Action item
Go from the first line below to the one with "Task: Select the File System import icon" and print each line exactly.

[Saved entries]

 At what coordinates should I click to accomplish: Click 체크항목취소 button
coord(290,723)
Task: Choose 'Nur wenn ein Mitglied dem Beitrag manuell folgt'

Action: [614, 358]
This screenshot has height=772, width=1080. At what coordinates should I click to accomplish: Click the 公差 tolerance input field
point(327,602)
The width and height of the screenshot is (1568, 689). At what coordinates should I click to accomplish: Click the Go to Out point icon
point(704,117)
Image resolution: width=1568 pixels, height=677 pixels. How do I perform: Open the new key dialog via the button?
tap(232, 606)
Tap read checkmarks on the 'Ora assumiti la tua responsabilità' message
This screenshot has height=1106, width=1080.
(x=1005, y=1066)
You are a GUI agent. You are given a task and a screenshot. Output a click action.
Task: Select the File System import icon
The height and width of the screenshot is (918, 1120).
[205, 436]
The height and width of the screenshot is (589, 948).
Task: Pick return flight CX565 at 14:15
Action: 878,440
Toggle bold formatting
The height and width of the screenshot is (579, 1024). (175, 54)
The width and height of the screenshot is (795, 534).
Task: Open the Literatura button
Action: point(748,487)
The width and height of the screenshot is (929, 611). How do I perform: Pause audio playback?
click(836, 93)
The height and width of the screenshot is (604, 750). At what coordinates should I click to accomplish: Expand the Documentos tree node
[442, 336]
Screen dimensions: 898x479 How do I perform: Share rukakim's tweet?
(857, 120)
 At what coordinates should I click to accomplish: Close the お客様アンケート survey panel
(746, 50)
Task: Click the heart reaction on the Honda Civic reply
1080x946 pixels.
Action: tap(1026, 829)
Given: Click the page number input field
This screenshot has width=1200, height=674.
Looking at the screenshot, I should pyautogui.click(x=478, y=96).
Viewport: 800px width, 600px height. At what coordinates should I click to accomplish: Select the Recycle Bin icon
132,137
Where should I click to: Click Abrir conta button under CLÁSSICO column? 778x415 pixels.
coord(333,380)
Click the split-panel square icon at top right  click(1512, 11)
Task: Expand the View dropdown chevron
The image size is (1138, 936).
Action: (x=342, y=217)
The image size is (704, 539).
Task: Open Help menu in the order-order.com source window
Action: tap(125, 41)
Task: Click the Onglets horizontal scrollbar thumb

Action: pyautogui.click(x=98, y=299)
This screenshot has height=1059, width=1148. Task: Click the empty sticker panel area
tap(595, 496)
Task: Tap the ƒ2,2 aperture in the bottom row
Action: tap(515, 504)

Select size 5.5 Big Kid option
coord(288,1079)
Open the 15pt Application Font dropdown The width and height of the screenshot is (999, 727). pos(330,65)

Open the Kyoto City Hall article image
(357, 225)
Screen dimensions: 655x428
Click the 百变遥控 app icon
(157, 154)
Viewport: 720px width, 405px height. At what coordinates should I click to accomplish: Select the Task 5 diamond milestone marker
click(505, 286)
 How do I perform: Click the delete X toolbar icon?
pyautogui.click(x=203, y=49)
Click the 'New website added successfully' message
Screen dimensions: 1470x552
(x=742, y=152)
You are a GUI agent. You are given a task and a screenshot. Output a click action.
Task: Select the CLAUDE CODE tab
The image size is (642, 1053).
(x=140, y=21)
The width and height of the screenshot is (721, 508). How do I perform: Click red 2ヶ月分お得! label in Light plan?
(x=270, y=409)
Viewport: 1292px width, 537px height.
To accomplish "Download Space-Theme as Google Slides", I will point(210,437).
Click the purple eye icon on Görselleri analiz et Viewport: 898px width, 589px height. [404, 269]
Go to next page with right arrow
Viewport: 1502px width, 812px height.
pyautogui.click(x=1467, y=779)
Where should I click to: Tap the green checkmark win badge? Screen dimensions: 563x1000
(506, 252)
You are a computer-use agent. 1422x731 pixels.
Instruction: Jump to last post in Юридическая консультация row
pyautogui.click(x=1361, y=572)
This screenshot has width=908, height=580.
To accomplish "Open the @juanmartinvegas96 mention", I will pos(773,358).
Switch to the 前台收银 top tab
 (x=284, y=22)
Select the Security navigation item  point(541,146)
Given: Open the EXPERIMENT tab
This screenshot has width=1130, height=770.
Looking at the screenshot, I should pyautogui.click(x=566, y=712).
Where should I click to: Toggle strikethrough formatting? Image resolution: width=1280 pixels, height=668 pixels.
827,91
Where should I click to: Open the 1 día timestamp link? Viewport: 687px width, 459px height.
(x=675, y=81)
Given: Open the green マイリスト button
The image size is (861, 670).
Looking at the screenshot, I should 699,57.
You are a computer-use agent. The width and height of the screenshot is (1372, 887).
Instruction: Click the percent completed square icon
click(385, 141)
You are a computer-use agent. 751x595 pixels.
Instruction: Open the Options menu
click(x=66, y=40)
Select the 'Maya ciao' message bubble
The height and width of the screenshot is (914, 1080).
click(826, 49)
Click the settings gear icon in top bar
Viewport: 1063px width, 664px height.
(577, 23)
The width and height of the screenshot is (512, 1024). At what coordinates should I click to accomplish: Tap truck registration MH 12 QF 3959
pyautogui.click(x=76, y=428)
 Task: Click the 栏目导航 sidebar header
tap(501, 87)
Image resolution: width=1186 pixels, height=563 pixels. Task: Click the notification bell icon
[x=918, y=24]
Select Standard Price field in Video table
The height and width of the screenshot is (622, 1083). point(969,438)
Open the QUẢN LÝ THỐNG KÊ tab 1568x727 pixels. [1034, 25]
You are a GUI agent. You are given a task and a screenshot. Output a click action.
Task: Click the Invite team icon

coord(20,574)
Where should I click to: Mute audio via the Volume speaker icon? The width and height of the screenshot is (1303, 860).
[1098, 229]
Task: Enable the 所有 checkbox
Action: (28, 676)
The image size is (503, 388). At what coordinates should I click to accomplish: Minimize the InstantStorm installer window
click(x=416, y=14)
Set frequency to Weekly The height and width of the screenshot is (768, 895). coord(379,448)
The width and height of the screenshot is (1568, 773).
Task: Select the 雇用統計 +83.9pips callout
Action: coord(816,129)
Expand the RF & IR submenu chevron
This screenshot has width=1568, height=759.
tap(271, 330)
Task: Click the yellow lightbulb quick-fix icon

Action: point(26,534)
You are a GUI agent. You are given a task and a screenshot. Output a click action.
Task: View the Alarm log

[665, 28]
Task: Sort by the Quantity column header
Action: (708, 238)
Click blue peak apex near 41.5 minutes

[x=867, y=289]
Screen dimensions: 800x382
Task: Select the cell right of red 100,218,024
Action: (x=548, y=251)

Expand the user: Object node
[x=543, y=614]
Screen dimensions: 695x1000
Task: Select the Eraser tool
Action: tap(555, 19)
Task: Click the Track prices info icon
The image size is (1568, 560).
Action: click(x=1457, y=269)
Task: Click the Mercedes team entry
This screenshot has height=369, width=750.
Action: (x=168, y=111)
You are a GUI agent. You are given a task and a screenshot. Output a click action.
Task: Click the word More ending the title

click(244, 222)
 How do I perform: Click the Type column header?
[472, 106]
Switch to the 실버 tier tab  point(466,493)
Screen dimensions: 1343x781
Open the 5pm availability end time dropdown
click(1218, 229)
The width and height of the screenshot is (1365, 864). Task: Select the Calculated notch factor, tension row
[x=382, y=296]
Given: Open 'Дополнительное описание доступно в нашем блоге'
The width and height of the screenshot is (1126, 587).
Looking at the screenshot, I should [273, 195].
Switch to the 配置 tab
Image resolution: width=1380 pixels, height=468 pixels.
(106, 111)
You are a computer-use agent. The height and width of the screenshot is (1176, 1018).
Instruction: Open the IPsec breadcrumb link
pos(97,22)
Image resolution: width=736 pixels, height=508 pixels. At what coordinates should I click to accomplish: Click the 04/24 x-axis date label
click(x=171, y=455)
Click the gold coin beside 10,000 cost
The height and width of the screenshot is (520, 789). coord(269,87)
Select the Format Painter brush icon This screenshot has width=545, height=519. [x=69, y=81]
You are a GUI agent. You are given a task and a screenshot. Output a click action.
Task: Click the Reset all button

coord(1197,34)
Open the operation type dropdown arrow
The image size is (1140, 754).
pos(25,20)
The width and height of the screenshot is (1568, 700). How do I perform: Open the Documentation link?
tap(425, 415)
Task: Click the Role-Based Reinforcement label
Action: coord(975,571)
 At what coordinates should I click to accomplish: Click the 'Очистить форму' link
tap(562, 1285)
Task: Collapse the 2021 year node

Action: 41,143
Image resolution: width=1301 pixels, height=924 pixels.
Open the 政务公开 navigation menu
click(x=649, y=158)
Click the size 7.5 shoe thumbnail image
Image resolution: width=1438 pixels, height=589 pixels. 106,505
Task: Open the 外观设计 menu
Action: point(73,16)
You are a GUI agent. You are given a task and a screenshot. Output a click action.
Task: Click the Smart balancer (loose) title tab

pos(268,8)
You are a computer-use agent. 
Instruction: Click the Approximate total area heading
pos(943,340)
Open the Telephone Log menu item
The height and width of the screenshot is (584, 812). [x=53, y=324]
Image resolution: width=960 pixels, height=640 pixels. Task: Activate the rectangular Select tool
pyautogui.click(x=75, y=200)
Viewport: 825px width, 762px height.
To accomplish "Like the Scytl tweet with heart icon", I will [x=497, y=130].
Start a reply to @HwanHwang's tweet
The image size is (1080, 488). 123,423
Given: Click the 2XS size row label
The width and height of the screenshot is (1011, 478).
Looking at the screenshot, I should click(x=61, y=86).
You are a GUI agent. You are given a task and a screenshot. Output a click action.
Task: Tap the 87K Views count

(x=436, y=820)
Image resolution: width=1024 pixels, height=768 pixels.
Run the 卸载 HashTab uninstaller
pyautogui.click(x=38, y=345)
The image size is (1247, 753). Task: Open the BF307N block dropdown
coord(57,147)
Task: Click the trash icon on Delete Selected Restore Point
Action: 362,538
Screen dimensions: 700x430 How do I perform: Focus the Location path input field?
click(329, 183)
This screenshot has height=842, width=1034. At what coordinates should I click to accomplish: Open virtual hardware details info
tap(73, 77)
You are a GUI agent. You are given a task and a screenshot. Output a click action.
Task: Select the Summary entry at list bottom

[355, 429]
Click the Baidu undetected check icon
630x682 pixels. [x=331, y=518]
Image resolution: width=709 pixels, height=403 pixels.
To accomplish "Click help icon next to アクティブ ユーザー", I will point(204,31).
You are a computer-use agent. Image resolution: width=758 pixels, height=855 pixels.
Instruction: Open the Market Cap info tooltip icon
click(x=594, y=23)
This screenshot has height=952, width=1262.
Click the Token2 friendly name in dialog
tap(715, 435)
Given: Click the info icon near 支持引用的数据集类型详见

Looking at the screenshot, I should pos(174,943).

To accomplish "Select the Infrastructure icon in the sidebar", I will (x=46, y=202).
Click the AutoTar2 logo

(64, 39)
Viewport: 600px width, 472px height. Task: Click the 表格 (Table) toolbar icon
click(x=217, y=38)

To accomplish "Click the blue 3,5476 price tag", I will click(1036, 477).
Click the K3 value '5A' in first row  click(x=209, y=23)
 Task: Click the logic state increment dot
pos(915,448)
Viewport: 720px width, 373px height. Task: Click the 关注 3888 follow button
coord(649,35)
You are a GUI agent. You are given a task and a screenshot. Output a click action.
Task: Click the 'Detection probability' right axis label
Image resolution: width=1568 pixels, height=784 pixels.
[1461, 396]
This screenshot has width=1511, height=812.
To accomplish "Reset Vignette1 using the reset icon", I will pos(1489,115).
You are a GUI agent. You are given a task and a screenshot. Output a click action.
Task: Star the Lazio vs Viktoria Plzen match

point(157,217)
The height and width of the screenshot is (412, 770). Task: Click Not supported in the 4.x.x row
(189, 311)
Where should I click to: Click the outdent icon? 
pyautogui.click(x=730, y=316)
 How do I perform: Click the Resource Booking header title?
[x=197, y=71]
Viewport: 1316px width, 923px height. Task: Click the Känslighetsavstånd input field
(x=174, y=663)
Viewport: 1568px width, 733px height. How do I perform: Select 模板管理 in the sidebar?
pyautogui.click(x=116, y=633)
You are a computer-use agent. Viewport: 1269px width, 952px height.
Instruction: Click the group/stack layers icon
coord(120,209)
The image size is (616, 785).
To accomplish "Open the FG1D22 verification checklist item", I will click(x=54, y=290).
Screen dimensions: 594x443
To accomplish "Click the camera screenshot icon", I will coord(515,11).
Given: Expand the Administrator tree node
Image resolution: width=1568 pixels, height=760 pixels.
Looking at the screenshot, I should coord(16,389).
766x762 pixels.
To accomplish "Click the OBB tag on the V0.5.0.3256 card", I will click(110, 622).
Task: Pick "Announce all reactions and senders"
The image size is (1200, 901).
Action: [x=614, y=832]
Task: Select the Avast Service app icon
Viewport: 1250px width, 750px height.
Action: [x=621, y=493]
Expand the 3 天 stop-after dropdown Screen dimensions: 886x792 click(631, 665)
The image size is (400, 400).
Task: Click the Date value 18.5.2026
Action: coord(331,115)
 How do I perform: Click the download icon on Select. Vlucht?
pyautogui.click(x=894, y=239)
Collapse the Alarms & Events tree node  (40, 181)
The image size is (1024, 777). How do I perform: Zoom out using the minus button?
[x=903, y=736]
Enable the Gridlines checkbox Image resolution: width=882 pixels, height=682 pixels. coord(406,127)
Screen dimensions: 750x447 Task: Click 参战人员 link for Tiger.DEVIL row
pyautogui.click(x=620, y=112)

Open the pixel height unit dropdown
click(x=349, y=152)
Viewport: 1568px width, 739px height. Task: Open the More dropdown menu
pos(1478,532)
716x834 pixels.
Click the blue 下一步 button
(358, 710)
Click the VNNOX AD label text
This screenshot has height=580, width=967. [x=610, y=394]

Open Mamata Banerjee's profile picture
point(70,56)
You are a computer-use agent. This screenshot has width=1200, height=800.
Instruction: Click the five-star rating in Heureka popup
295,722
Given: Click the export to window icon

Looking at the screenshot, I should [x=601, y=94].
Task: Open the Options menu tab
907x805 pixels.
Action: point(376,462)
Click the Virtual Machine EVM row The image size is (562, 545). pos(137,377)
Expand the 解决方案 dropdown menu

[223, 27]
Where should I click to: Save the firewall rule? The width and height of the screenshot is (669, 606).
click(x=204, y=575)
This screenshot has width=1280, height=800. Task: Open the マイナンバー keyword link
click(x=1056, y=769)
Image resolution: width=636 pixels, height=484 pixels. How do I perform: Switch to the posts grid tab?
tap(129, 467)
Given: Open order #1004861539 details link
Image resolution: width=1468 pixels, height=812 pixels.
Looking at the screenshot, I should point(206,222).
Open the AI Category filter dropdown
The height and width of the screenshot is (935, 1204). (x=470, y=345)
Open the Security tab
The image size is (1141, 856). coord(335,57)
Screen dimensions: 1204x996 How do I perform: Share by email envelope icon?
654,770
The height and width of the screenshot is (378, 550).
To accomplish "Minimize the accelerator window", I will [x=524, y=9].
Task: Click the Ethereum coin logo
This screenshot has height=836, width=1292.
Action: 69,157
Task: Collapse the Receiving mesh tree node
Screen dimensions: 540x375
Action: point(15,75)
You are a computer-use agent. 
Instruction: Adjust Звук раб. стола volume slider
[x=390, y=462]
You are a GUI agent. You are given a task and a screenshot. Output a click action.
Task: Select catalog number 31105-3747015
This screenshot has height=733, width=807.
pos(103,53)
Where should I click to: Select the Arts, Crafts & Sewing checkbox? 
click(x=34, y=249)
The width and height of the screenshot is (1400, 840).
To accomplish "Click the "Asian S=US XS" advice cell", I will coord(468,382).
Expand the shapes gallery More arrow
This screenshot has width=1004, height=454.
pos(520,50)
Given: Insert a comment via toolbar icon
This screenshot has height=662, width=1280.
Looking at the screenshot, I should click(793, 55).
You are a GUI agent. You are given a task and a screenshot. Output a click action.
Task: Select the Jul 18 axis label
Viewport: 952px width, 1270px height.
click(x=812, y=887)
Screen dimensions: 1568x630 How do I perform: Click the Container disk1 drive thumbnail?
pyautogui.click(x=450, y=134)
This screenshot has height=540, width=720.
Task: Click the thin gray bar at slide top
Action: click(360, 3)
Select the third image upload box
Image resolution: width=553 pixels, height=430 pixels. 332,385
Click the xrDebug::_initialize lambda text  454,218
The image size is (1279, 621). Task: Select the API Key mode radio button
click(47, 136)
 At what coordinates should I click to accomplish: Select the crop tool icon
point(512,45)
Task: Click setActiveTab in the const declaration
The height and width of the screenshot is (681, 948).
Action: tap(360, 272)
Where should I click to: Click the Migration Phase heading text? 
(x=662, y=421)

Solution to the exercise
 At what coordinates should I click to accomplish: Click 체크항목취소 button
coord(290,723)
Task: Choose 'Nur wenn ein Mitglied dem Beitrag manuell folgt'

Action: [614, 358]
This screenshot has height=772, width=1080. At what coordinates should I click to accomplish: Click the 公差 tolerance input field
point(327,602)
The width and height of the screenshot is (1568, 689). At what coordinates should I click to accomplish: Click the Go to Out point icon
point(704,117)
Image resolution: width=1568 pixels, height=677 pixels. How do I perform: Open the new key dialog via the button?
tap(232, 606)
Tap read checkmarks on the 'Ora assumiti la tua responsabilità' message
This screenshot has height=1106, width=1080.
(x=1005, y=1066)
You are a GUI agent. You are given a task and a screenshot. Output a click action.
Task: Select the File System import icon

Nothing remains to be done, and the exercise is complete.